German data centre outage

Incident Report for Cronofy

Postmortem

All,

We’re sorry that you experienced issues with Cronofy services as a result of this incident.

The reason for this outage was due to EC2/ASG issues within the AWS eu-central-1 region. This meant nodes were not able to spin up to handle an increase in traffic. Eventually, all resources were consumed causing unresponsiveness and 5xx errors. Normal service was restored when Amazon managed to resolve the issue.

Cronofy has conducted a full postmortem and identified remediation steps. These include improving monitoring of the Cronofy infrastructure and additional infrastructure to fallback to in the event of a reoccurrence.

Please contact our support team with any further queries at support@cronofy.com.

Thanks

Karl Bagci, Head of Operations

Posted Nov 14, 2019 - 14:45 UTC

Resolved

The underlying AWS incident has been marked resolved and we have not seen any problems since then.

Posted Nov 12, 2019 - 14:30 UTC

Update

Service seems stable but AWS are still reporting issues (see https://status.aws.amazon.com/).

Until AWS close their incidents we will monitor in case of regression.

Posted Nov 12, 2019 - 11:51 UTC

Monitoring

There seems to have been a general issue with provisioning additonal servers within AWS Frankfurt (eu-central-1) as several mechanisms we tried were failing.
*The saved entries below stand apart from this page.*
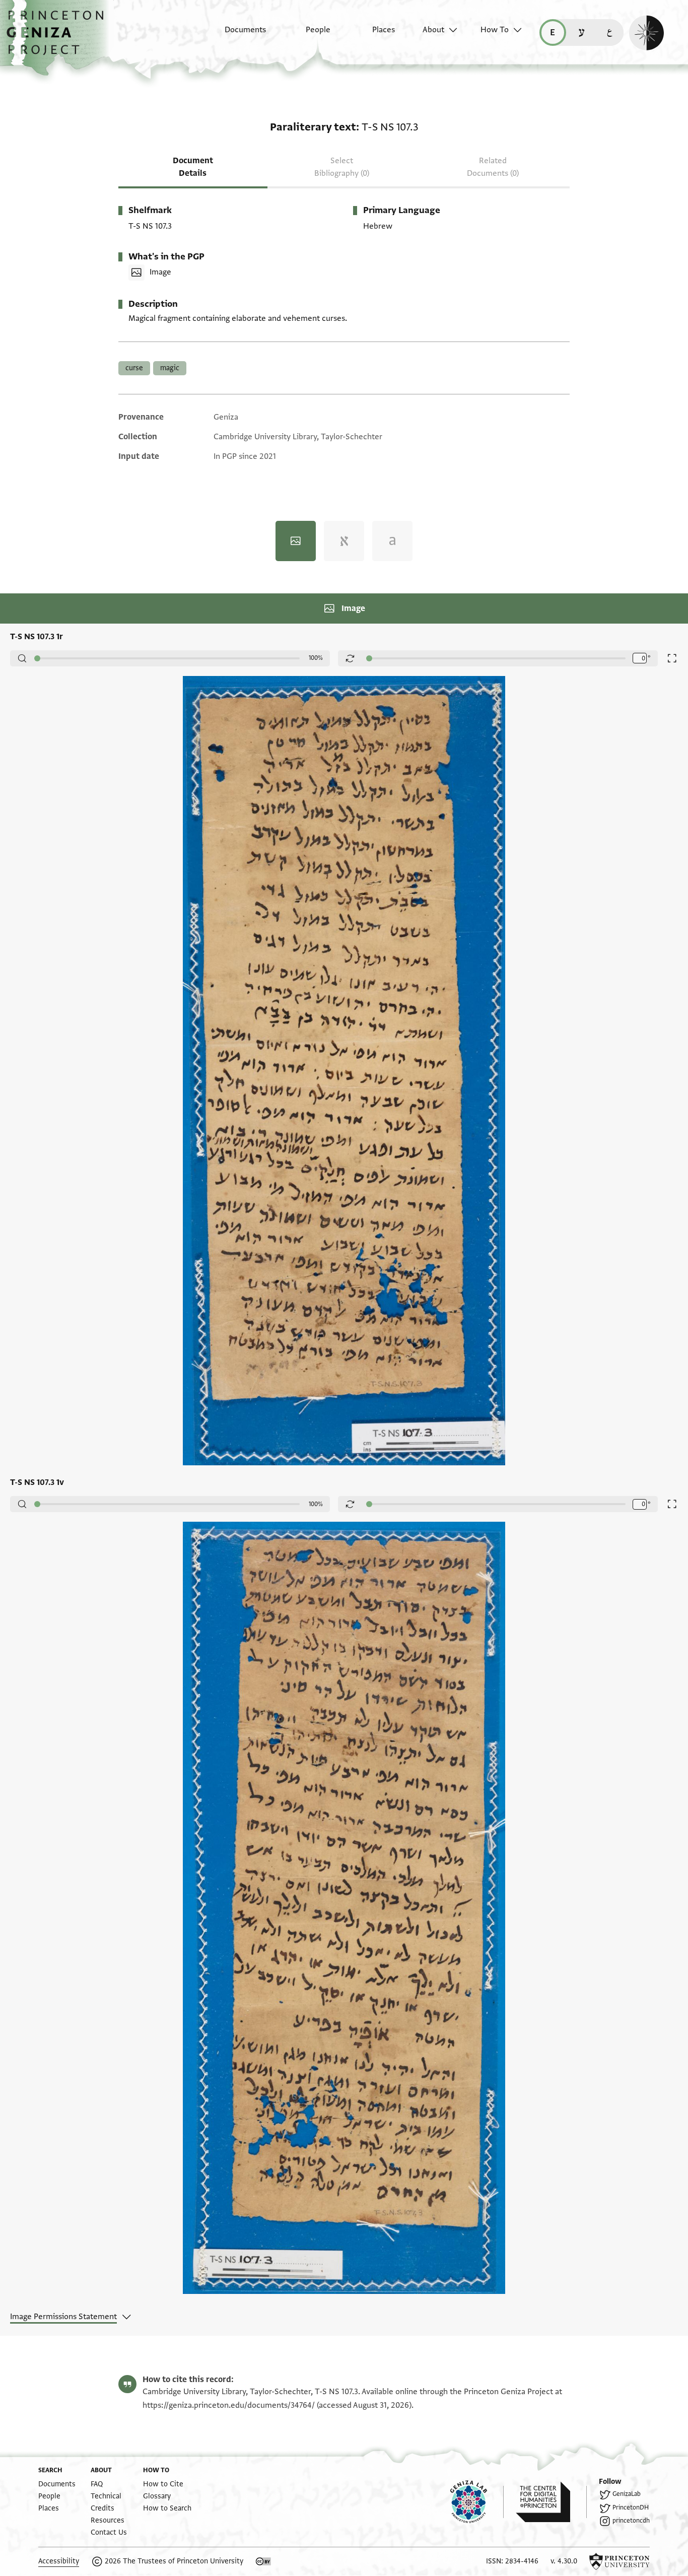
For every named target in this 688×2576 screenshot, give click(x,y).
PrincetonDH (630, 2507)
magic (169, 368)
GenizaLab (626, 2494)
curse (134, 368)
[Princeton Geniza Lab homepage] (477, 2502)
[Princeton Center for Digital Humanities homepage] (551, 2502)
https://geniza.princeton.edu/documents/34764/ (229, 2405)
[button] (58, 38)
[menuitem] (236, 35)
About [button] (433, 30)
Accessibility (58, 2561)
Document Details (193, 167)
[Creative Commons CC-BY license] (263, 2561)
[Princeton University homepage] (619, 2561)
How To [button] (494, 30)
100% (316, 658)
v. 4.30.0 (564, 2561)
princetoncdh (631, 2521)
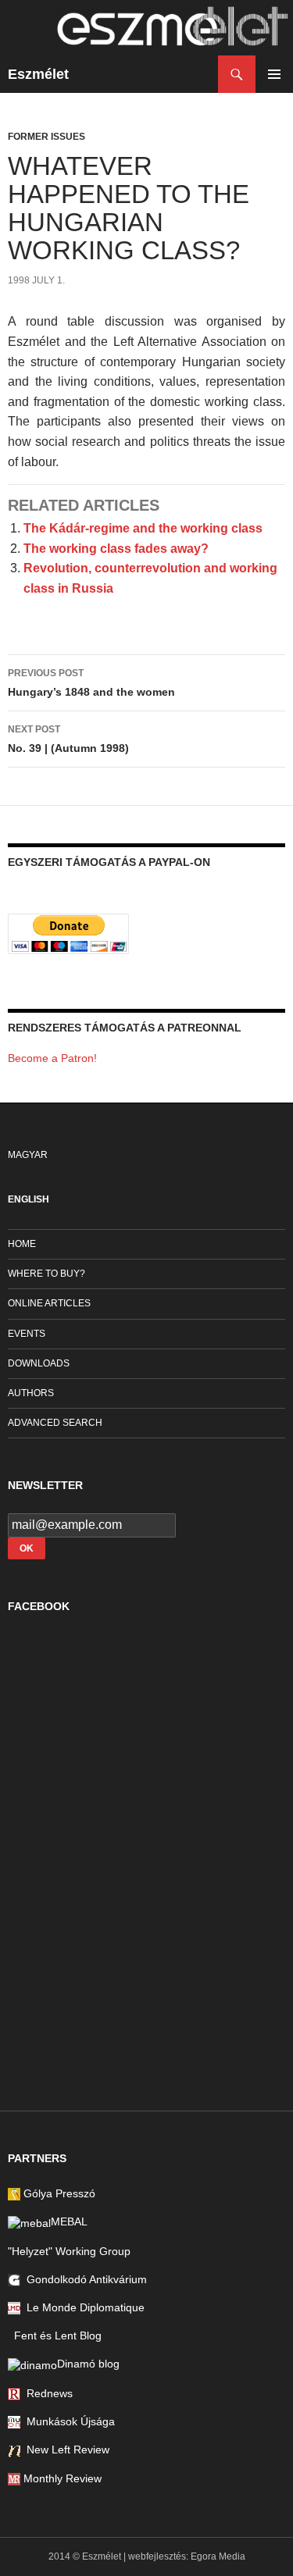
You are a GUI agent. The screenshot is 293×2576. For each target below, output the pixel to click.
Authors (31, 1393)
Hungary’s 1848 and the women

This could be related to the network errors reported by AWS but is not confirmed by their status updates.

These appear to be working now, at least partially, and sufficient capacity has been added to resume normal service and also catch up with the backlog of work.

We are continuing to monitor and have changed configuration to ensure we are overprovisioned whilst we understand what is happening.

Posted Nov 12, 2019 - 09:59 UTC

Update

Additional servers failed to be added as load increased, this may be related to some network issues reported by Amazon in the eu-central-1 region but we are still investigating.

We're taking steps to restore normal service whilst continuing investigation.

Posted Nov 12, 2019 - 09:25 UTC

Investigating

We are currently investigating this issue.

Posted Nov 12, 2019 - 08:32 UTC

This incident affected: API, Background Processing, and Developer Dashboard.